Only here for the beer
G0 BAVARIA:The Bavarian beer garden’s 200th birthday is as good a reason as any to visit, writes DEREK SCALLY
NECESSITY IS NOT just the mother of invention, but also of the Bavarian beer garden, which is 200 years old this year.
Germans are among the world’s most enthusiastic lovers of Irish pubs, but in the warm summer months their love belongs to another. And anyone who has had the pleasure of visiting the real thing in Bavaria will know why: as in a good pub, the biergarten is as much about the atmosphere and the people as the drink.
In Bavaria in the Middle Ages beer was classified not as a beverage but ranked alongside bread and potatoes as a basic foodstuff. Bavaria’s extra-stringent beer-purity law, in place since then, ensures nothing but barley, hops and water is used to make this golden elixir.

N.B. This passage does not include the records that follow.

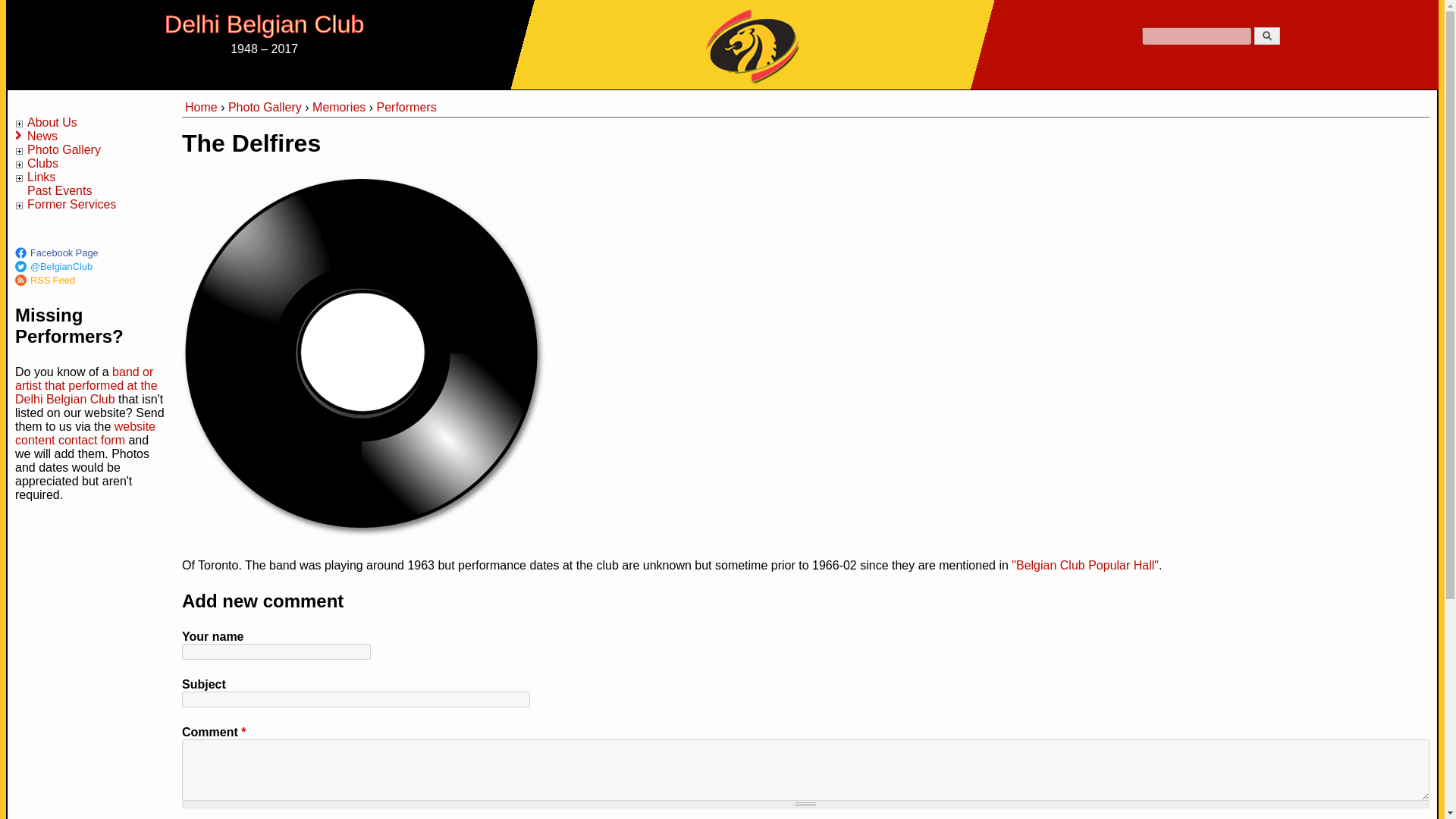
Delhi Belgian Club (264, 23)
About the Delhi Belgian Club (52, 122)
Delhi Belgian Club Logo (751, 44)
Photo Gallery (63, 149)
Former Services (71, 204)
Enter the terms you wish to search for. (1195, 36)
Past Events (59, 190)
Clubs (42, 163)
Links (41, 176)
News (42, 135)
Search (1266, 36)
About Us (52, 122)
Search (1266, 36)
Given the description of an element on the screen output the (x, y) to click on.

Most German beers are fermented at between seven and eight degrees, about 10 degrees below Irish beers. How, then, in the pre-refrigeration era could beer be stored cool enough to be potable in the warm summer months? To solve the problem, brewers dug their own beer cellars outside the walls of Bavarian cities. They built warehouses above the cellars and, to keep the summer sun from heating the ground, planted trees. Chestnut trees were favoured, combining maximum shade with narrow roots that would cause minimum damage to the cellars below.
One of the first mentions of a Bavarian beer garden was in 1783, describing brewers enjoying their beer in their yards outside the city limits. Soon they were selling a few sneaky pints to passers-by. Over the next decades, a casual sideline became a full-blown business for the brewers, to the annoyance of pub owners in Munich city centre. They were convinced the breweries were trying to put them out of business and complained to Bavarian King Max I Joseph.

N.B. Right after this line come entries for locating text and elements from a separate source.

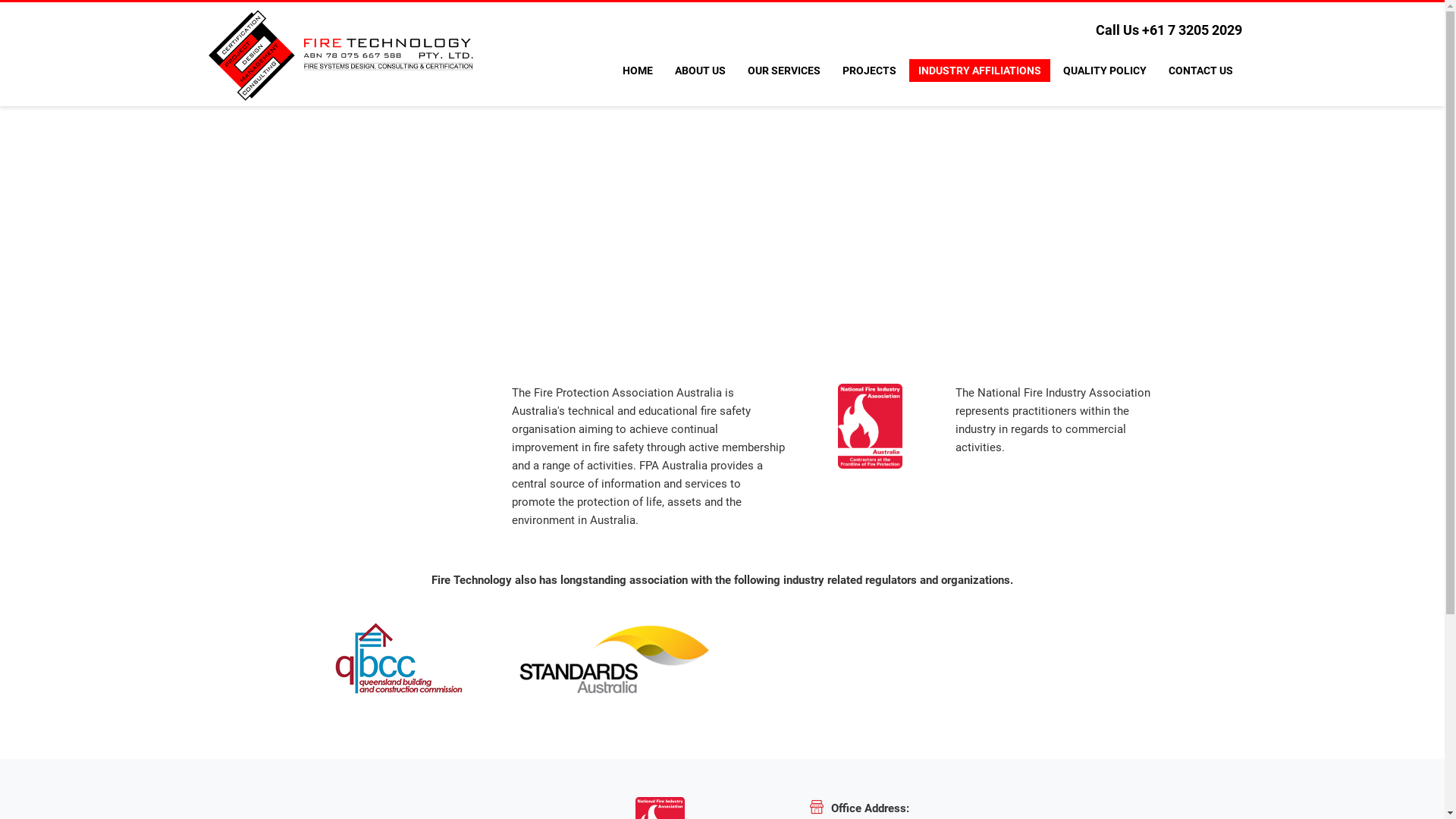
PROJECTS Element type: text (869, 70)
OUR SERVICES Element type: text (783, 70)
INDUSTRY AFFILIATIONS Element type: text (979, 70)
HOME Element type: text (637, 70)
ABOUT US Element type: text (699, 70)
QUALITY POLICY Element type: text (1104, 70)
CONTACT US Element type: text (1200, 70)
+61 7 3205 2029 Element type: text (1192, 29)
Fixed Fire Systems Design & Consulting Element type: hover (340, 55)
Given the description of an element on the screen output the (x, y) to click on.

Anxious to keep the peace – beer had caused wars in Bavaria – he passed a law legalising beer gardens, but under strict conditions.
The beer could only be sold in beer gardens from June to September, and it was to be dispensed in open containers and drunk in minuto (on the spot) not sold for later consumption. The law also guaranteed a pub monopoly on food; beer garden operators were forbidden from selling customers anything but beer and bread.
Instead customers were allowed to bring their own food to the beer garden. One of the great pleasures of the season is watching visitors open baskets and spread tablecloths on the bench for a feast of bread and pretzels, sausage, salad, radishes and cheese. Allowing such freedom is a bold leap of faith, yet the far-sighted food rule is one of the reasons Bavaria’s beer gardens have been so successful, sustainable and inclusive through the centuries.